Inversión y dinero en juego. Ninguno de los empresarios consultados quiso dar detalles de la inversión necesaria para abrir un cafetería en Uruguay en este momento.

Los empresarios opinan que en plena expansión cualquier información de este tipo puede otorgar ventajas a los competidores, sean firmas que piensan extender su negocio, adquirir franquicias o pequeñas empresas familiares que quieran incursionar en el área.

El gerente de Desarrollo de Bonafide, Antonio Sanfeliu, dijo a Café & Negocios que la inversión inicial puede rondar entre los US$ 40 mil y US$ 120 mil, dependiendo del tamaño del local y su estado.
Acerca de la cantidad de dinero que mueve el negocio en su conjunto, los operadores aseguraron que no hay certezas.

"Nosotros no tenemos idea de cuánto dinero se mueve en este nicho de mercado.

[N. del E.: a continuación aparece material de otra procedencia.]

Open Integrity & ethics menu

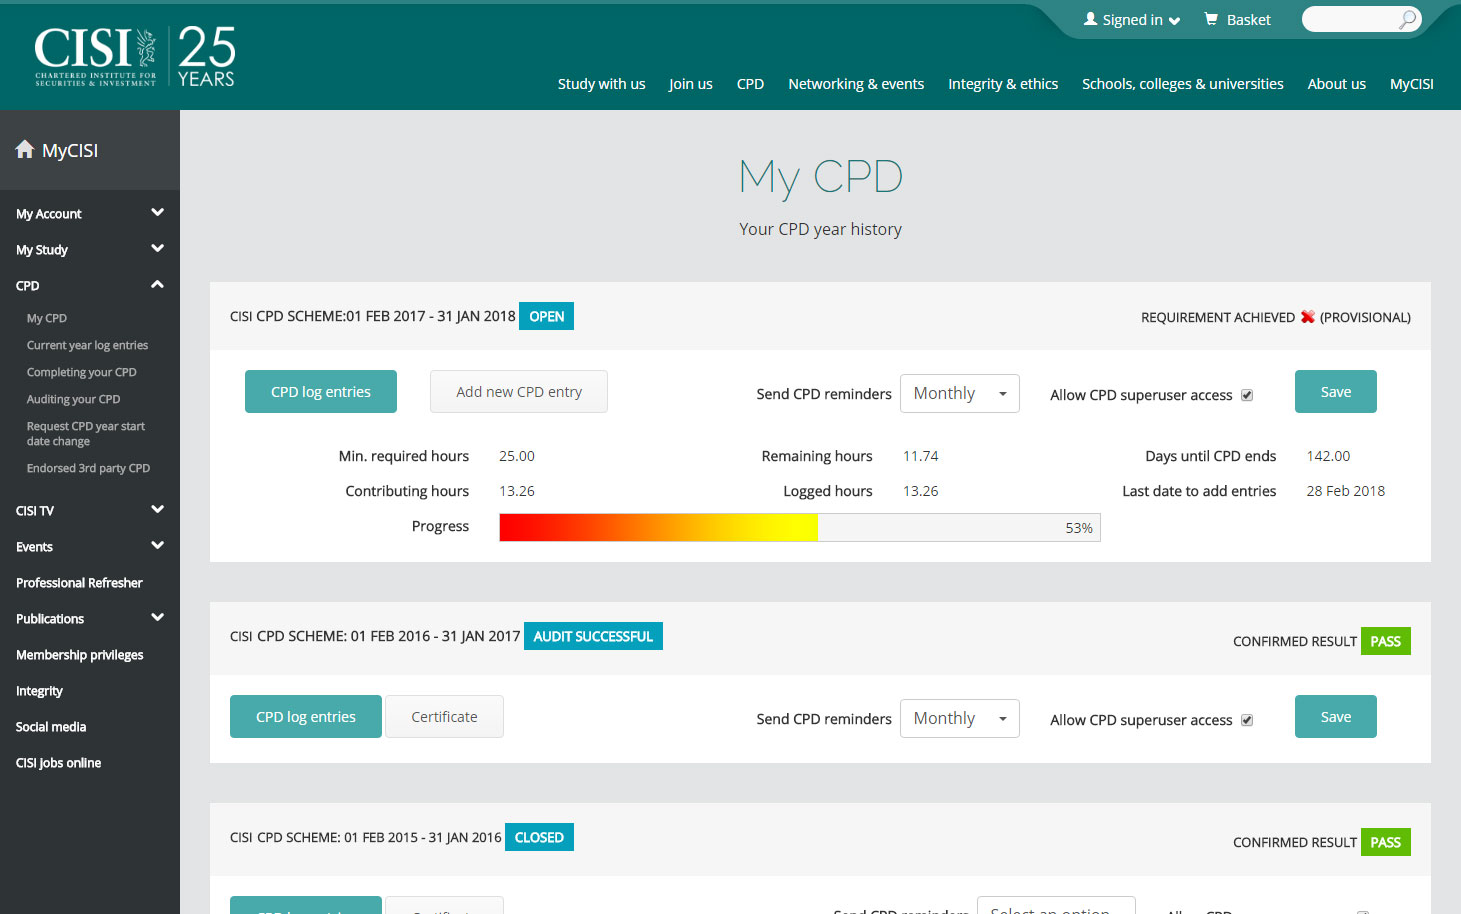tap(1002, 84)
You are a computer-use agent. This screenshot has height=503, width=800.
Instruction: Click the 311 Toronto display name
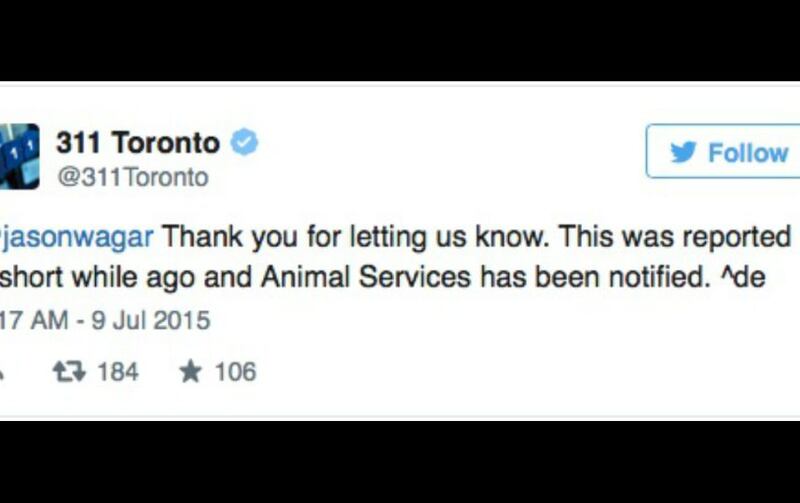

No hay información confiable a disposición", contestó el gerente comercial de Porto Vanila, Eduardo Alaggia.

"Indudablemente sería interesante saberlo, pero primero nos parece que habría que definir qué cafeterías entran dentro de esta categoría", añadió.

”La realidad es que no hay mercado para todos”
El empresario del sector gastronómico Federico Celsi, propietario del café y restaurante Facal e integrante del grupo Centro, dijo a Café & Negocios que ve como algo "positivo" que aumente la cantidad de café gourmet en Montevideo.

De todos modos, alertó que "no hay mercado para todos" porque la plaza comercial no resistirá el ritmo expansivo de estos meses.

El actual "boom" responde al "período de auge económico", consideró, pero la coyuntura no será siempre la misma.

Según sus cálculos, el 70% de los bares, café y restaurantes cierran o son vendidos antes de los dos años de actividad, lo que demuestra que "la actividad gastronómica no es muy rentable".

Por otra parte, aclaró que a su juicio la cultura uruguaya del mate muy arraigada a nivel local no atenta contra el desarrollo de la cultura del consumo de café en locales comerciales.